Sampling: if you have very high volume, use sampleRate: 0.1 on the client to capture only 10 percent of traces. You can always sample more on specific user cohorts.

Testing Your Implementation

Before shipping:

Send a chat request. Confirm a trace appears with the correct prompt version, user id, and session id.
Submit thumbs up feedback. Confirm a score attaches to the trace.
Simulate an error (unset the OpenAI key temporarily). Confirm Langfuse captures the error with a full stack trace.
Edit the prompt in the Langfuse UI. Confirm the next request uses the new version within 60 seconds.
Check cost numbers match your OpenAI billing dashboard within a few percent.

Troubleshooting

No traces appear in the dashboard. Check that instrumentation.ts is at the project root and that experimental_telemetry.isEnabled is true. Run with NODE_OPTIONS=--trace-warnings to catch exporter errors.

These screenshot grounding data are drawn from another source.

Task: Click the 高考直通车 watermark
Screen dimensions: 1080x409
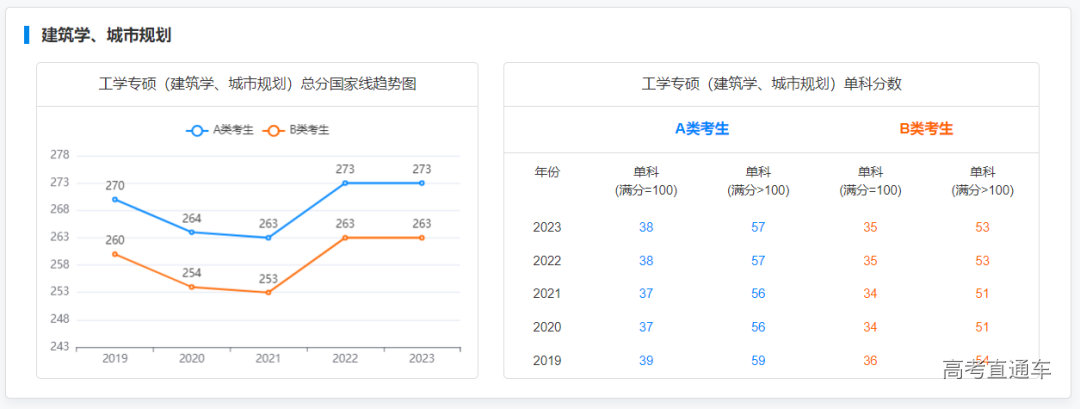Action: coord(996,369)
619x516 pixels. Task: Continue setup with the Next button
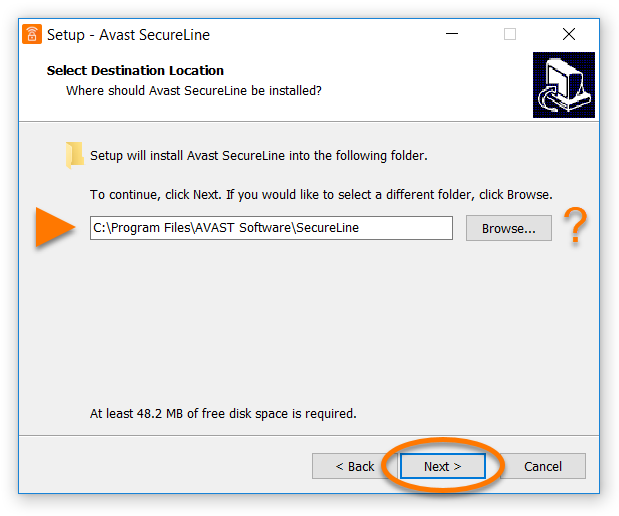tap(443, 466)
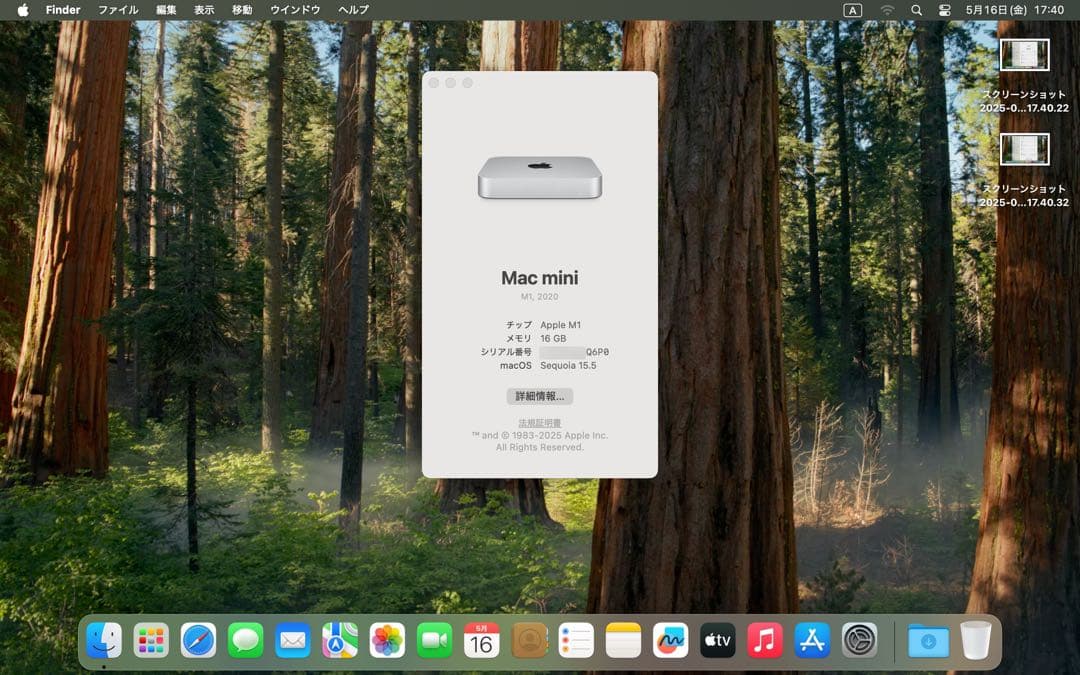Open Safari from the Dock
The width and height of the screenshot is (1080, 675).
point(199,640)
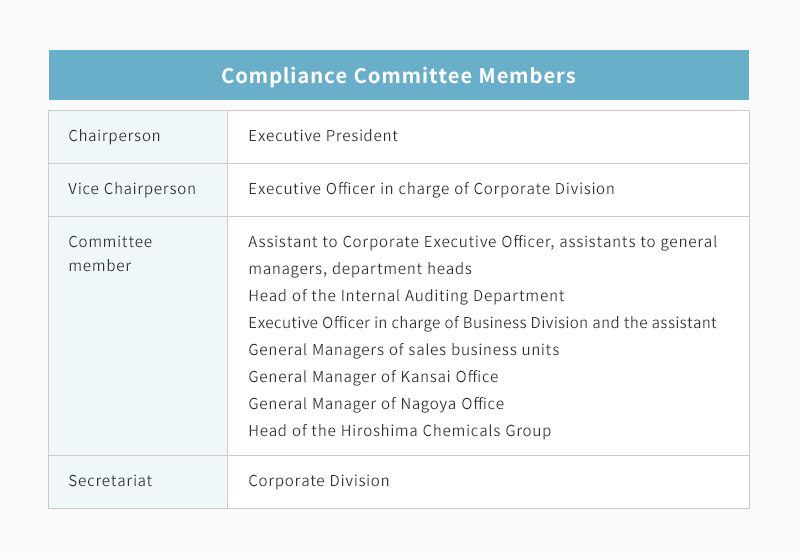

Events appear only after cold starts. You forgot to call flushLangfuse() inside after(). On Vercel, serverless functions freeze immediately after the response and buffered events never ship.

Costs show as zero. The model you are using is not in the Langfuse pricing catalog yet. Add custom pricing in Settings, Models or open a PR to the Langfuse repo.

Prompt version never updates. Check that cacheTtlSeconds is not set too high in getPrompt(). The default fallback behavior will serve the last known version forever if the API is unreachable — double check network connectivity in your deployment region.

Next Steps

Combine Langfuse with Vercel AI SDK agent loops to trace tool calls and handoffs
Add Langfuse to your Claude Agent SDK project for unified observability
Set up a Langfuse + Next.js observability stack alongside OpenTelemetry for application traces
Explore Langfuse Datasets to build a regression test suite that runs on every prompt change
Integrate with Inngest durable functions so background workflows also appear in your trace view

Conclusion

LLM observability is not optional once real users hit your AI app. Langfuse gives you traces, costs, prompt versioning, user feedback, and automated evaluation in a single open-source platform that plugs cleanly into Next.js and the Vercel AI SDK. The setup takes under an hour, and the payoff is the ability to answer every question a PM, engineer, or finance team member can throw at your AI system — with real data instead of guesses.

Wire it in once, and your future self will thank you the first time production acts up.